══ Source data
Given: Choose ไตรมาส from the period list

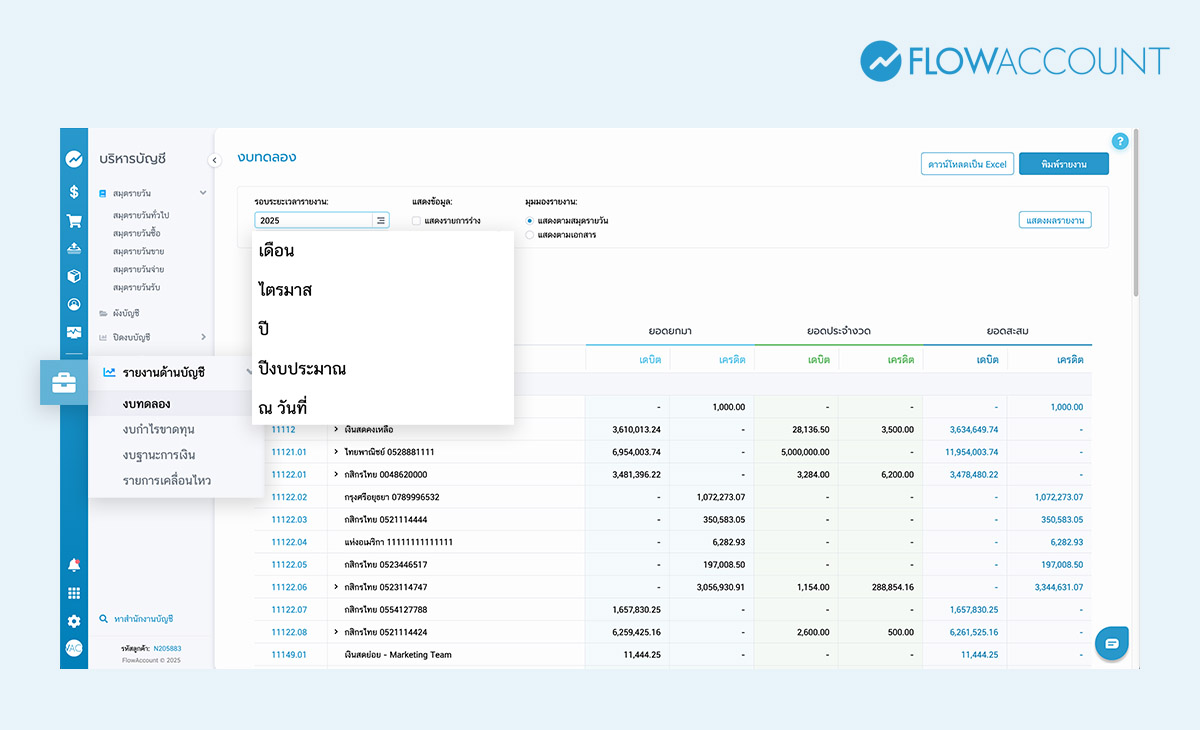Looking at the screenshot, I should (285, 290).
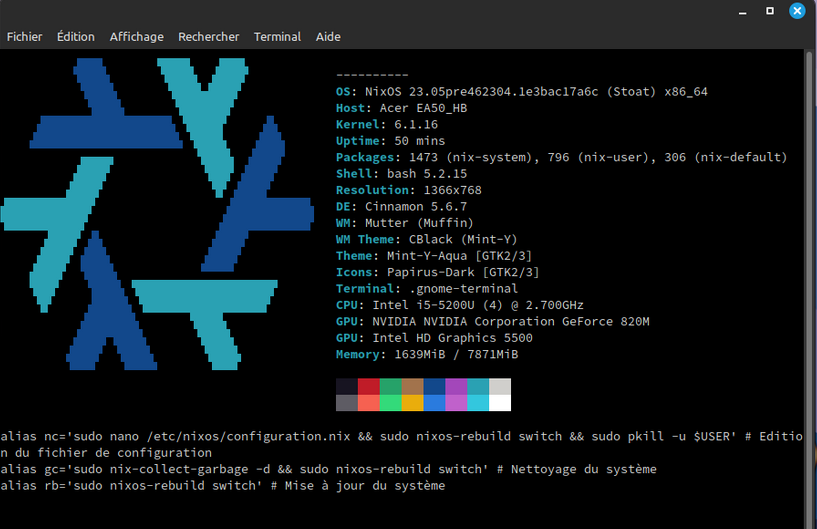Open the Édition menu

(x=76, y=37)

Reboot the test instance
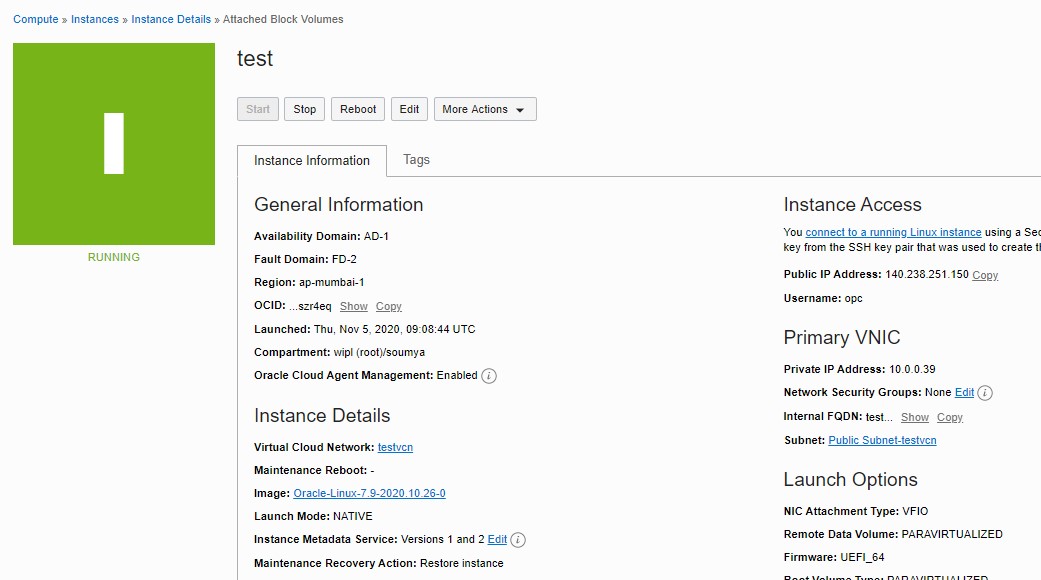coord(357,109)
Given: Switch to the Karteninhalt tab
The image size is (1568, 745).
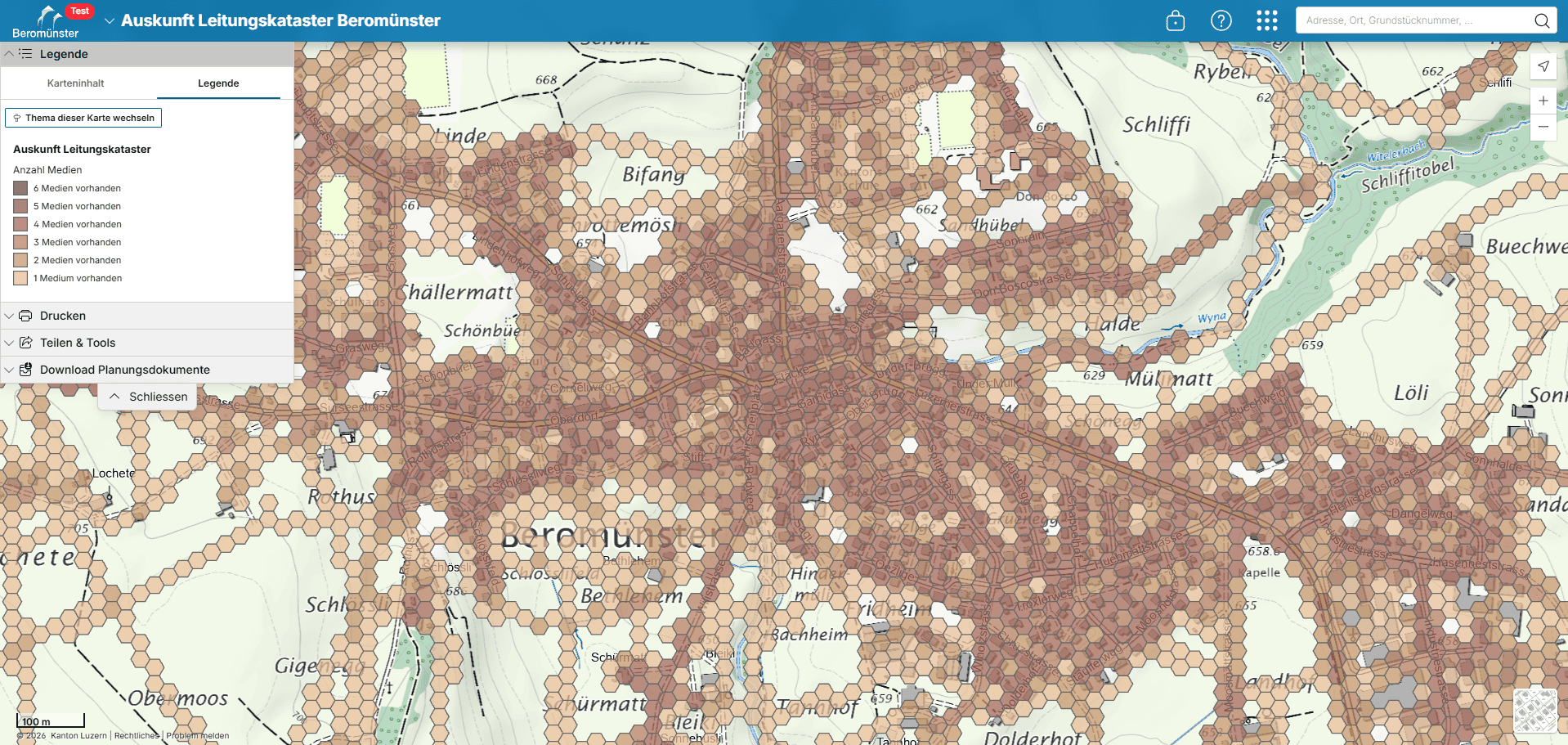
════
» **Instructions for the task**
All of the listing should be transcribed exactly, but none of its images.

» **Task response**
Given: Choose ไตรมาส from the period list

Looking at the screenshot, I should (285, 290).
Open the Édition menu

(x=76, y=37)

Reboot the test instance
coord(357,109)
Given: Switch to the Karteninhalt tab
The image size is (1568, 745).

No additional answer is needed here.